Nous sommes derrière un grand comptoir au fond du magasin où les clients viennent déposer leurs montres à réparer. Les filles mesurent toutes un mètre soixante-quatorze et portent des talons. Avec mon mètre soixante-quatre mètre et à plat, j’ai l’impression d’être vraiment tout petite. Peu importe, j’assume. De toute façon, ma vie n’est pas le jour chez Cartier, non, ma vie, c’est la nuit chez Castel où je vais danser chaque soir et m’amuser. Je rentre à 6 heures du matin, je m’écroule sur mon lit, puis je prends une douche, je change ma jupe en tubulaire et je pars au boulot en avalant deux pains au chocolat.

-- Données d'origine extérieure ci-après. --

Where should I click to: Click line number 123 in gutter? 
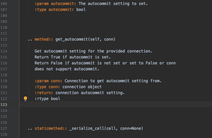coord(4,105)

Très rapidement, les clients les plus importants viennent vers moi, certains même attendent afin que je les serve, je dois les faire rire, je crois, et puis, je viens de Besançon, la capitale de la montre, je m’y connais, et surtout, je ne me la pète pas tandis que les autres filles font les malines de travailler chez Cartier et de porter du Mugler qu’elles n’ont pas acheté, elles rêvent d’ailleurs toutes qu’un client fortuné les épouse.

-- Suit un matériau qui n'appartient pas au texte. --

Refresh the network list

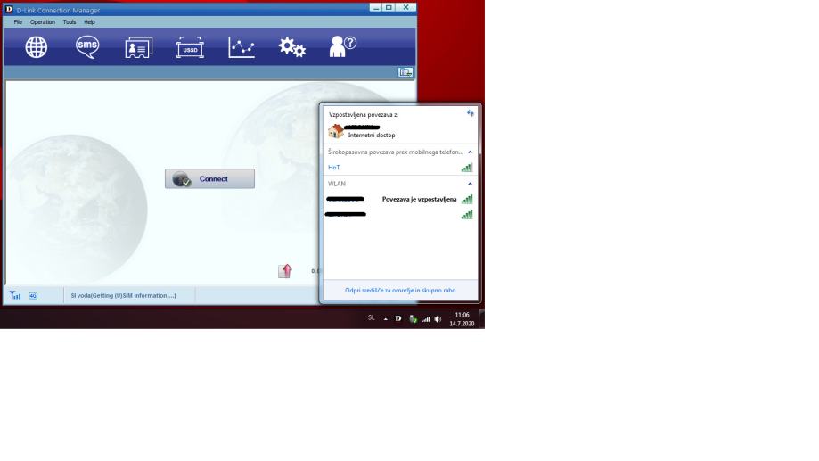tap(470, 114)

Puis un jour arrive ce qu’ils appellent un VIP, un comédien archi connu qui fonce direct sur moi. Je lui dis que je vais appeler la directrice car je n’ai pas le droit de m’occuper de lui. C’est la règle, seule la directrice doit servir les personnalités. Il me répond non, non, vous êtes très bien. Je l’emmène donc dans l’un des quatre salons privés qui se trouvent de chaque côté.
Le lendemain, un autre VIP fonce sur moi et ainsi de suite, ils veulent absolument être servis par moi alors que je suis la plus petite derrière le grand comptoir avec ma veste décolletée marine, ma préférée, serrée à la taille, ma mini jupe en tubulaire à six francs le mètre, et mes bâillements incessants à force de ne pas dormir assez.
A la fin de la semaine, remontrance de la directrice. Je n’aime pas les remontrances d’autant que je travaille trois fois plus que les autres filles, que je suis méga compétente, et que je n’ai pas eu droit aux jolis tailleurs Mugler avec les chemisiers assortis.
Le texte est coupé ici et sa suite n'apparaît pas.